DEGs in PBMCs isolated from COVID-19 patients were enriched in cell cycle, cholesterol metabolism and the lysosome pathway

A total of 1454 DEGs (adjusted FDR-adjusted P-value < 0.01 and the absolute value of log₂ fold-change > 1), namely 664 upregulated and 790 downregulated genes (Figure 1A), were identified in the PBMCs isolated from patients with COVID-19 as compared with those from healthy subjects. The top significantly enriched pathways by these COVID-19-associated DEGs were ‘cholesterol metabolism’ and ‘cell cycle’, which are implicated in the innate immune response against viral infection and lymphocyte expansion during inflammation. Interestingly, the third top pathophysiologically relevant, significantly enriched pathway by these DEGs was ‘lysosome’ (Figure 1B). Notably, most of the genes involved in the lysosome development and function were strongly upregulated (Figure 1C), suggesting a strong activation of lysosome function in the PBMCs.
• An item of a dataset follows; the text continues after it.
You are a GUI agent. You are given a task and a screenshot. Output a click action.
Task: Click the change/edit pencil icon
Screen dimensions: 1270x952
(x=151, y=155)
Eight DEGs in cholesterol metabolism were also upregulated in the PBMCs from COVID-19 patients (Supplementary Figure S1 available online at http://bib.oxfordjournals.org/).

Activation of lysosome pathway in PBMCs revealed by transcriptome analysis. (A) DEGs in PBMCs isolated from three COVID-19 patients versus three healthy subjects. (B) KEGG enrichment analysis of the DEGs. (C) Upregulation of genes involved in lysosome function and biogenesis in COVID-19.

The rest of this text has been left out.